The Catacombs of Cthon: Chapter Four

Hanging cables and roots alike whipped Torric Zhen’s face as she sprinted through the underground access tunnel. She tasted blood on her lip and stumbled as her foot fell further than she expected, the tunnel angling downwards. She slowed to a steady jog, still unwilling to counsel the thought of Agent Lament catching up to her. The tunnel curved around to the right here, and then widened into a passageway, the dirt walls giving way to heavy stone blocks. There was a hefty hand-lamp hanging from a hook on the wall, the flame flickering brightly. She took it up and pushed onwards, deeper into the shadowy undercity.

A swift force pistol blast was all it took to smash the locked door not just off its hinges but some way down the tunnel after it. Lament holstered the slim weapon and gave a last look back at the garage. She had pulled open the engine compartments of the APCs and yanked out every wire she could find. It wasn’t as effective a solution as a bomb, but it would hopefully give them pause, at least.
Mist, slung over her shoulder, gave a groan.
“Oh, good. I thought I was going to have to carry you the whole way,” Lament said. She couldn’t leave Mist here to the fascist patrols, of course. She continued to shoulder the burden as the two of them proceeded further down the tunnel.

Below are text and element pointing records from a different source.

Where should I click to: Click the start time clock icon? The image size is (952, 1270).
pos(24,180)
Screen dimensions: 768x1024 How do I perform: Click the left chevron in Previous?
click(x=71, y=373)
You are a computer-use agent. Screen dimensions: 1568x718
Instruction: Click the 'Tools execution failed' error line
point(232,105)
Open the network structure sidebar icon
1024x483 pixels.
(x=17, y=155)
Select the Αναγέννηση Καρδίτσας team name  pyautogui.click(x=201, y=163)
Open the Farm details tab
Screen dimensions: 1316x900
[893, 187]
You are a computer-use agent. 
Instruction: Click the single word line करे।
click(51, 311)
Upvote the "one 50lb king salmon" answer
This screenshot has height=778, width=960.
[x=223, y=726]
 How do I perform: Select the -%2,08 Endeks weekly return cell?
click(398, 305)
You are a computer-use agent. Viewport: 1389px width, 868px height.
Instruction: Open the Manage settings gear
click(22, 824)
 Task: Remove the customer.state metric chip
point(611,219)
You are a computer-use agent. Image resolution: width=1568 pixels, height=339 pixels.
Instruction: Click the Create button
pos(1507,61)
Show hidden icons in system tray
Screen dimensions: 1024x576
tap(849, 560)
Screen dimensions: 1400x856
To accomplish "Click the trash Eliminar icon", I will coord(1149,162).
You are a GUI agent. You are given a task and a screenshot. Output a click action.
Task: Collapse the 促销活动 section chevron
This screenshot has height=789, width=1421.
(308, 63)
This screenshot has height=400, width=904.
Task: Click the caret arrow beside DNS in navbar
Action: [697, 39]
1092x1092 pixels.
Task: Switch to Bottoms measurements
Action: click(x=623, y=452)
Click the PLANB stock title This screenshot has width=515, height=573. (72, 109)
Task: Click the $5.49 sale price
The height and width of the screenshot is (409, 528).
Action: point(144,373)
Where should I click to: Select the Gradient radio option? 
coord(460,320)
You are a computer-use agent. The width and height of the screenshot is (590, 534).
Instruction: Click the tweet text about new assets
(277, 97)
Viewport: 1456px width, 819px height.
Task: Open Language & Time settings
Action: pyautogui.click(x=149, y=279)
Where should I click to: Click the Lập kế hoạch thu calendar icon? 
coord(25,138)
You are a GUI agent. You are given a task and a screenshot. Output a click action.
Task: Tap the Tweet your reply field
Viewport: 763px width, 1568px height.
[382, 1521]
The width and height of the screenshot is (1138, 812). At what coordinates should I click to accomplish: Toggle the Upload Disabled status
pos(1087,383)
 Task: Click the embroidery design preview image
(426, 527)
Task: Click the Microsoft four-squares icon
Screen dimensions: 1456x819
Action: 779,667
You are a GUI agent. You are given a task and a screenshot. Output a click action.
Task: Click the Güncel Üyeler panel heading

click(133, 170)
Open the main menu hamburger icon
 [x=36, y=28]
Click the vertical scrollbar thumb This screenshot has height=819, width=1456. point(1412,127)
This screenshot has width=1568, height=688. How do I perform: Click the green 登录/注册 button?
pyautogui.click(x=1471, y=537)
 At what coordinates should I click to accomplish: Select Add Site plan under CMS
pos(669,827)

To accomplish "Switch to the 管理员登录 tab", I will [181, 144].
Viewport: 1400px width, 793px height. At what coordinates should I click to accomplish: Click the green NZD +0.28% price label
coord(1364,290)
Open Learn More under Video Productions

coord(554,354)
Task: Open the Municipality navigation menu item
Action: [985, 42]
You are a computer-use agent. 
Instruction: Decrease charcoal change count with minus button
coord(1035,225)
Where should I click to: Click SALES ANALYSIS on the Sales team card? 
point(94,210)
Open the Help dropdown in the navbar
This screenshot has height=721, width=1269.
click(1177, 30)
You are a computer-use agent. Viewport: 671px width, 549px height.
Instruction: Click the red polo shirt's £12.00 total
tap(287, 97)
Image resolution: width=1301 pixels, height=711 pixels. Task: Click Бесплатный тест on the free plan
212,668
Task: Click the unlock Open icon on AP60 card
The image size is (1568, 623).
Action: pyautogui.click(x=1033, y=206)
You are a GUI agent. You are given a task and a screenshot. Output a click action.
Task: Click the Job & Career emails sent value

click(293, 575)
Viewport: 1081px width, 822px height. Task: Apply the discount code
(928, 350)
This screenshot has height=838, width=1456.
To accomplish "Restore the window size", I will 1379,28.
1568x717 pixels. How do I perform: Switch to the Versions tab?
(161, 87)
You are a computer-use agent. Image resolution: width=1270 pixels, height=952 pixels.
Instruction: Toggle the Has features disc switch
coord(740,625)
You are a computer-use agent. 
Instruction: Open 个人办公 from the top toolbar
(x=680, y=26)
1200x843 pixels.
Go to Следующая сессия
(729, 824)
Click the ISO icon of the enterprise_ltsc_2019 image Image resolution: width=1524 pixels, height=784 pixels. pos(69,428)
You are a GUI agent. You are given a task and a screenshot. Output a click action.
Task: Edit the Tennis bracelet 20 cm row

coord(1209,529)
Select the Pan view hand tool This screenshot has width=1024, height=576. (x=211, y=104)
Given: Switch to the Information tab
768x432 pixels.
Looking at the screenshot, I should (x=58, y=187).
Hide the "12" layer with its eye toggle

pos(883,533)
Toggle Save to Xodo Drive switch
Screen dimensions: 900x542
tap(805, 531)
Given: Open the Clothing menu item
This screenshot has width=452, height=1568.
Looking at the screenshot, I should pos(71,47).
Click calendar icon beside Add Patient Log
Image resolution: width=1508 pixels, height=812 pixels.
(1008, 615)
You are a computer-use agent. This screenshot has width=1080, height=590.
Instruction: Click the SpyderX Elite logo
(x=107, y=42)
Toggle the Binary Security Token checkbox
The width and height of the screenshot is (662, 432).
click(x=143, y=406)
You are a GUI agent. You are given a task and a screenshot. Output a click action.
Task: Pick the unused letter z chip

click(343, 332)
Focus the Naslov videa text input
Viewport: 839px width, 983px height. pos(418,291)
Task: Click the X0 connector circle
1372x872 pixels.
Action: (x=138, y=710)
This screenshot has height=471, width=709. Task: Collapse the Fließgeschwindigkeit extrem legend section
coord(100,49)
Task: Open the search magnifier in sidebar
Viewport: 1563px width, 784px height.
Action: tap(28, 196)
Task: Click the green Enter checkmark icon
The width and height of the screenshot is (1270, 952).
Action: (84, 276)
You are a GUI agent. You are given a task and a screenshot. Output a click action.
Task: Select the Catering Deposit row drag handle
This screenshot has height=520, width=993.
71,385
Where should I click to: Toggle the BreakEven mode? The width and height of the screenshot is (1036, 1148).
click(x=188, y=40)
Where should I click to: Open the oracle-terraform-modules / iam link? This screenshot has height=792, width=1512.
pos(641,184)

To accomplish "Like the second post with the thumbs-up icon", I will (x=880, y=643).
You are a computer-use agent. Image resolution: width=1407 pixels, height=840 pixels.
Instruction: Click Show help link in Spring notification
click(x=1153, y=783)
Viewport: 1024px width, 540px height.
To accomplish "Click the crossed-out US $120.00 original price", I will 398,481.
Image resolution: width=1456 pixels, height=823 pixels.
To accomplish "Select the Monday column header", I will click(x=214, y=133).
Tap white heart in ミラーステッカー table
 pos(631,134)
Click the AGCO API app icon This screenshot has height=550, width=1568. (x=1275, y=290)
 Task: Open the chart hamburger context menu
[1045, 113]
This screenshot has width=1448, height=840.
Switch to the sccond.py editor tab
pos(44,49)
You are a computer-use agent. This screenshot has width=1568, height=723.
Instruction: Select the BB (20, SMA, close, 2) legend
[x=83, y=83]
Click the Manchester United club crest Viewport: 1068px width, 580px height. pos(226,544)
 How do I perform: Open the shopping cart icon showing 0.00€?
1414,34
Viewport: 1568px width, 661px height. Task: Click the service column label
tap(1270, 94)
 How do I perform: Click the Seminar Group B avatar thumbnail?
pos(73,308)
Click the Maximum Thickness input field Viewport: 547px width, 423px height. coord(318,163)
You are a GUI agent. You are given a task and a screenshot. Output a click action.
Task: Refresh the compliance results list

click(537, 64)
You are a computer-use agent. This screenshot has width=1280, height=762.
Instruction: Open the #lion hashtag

The underground labyrinth that Zhen made her way through was one she could have navigated blindfolded, she had passed that way so many times before. Of all of those times though, this was the first outside of the land of dreams. The black centre of the maze was her goal, the heart of all of it. She didn’t know what she would find there exactly.
A sudden flash of inspiration had come to her, while she was preparing her betrayal. She had recognised the dark psychic waves passing around her as soon as they approached the garage, knew that this was the origin. The place from her dreams. When the fighting broke out she had instinctively made her way to the entrance and found it unlocked – unlocked for her, she knew. The coming of the Agent had been foretold by whatever lay at the centre of the labyrinth. It was then that she had received her final orders: Destroy the agent, at all costs.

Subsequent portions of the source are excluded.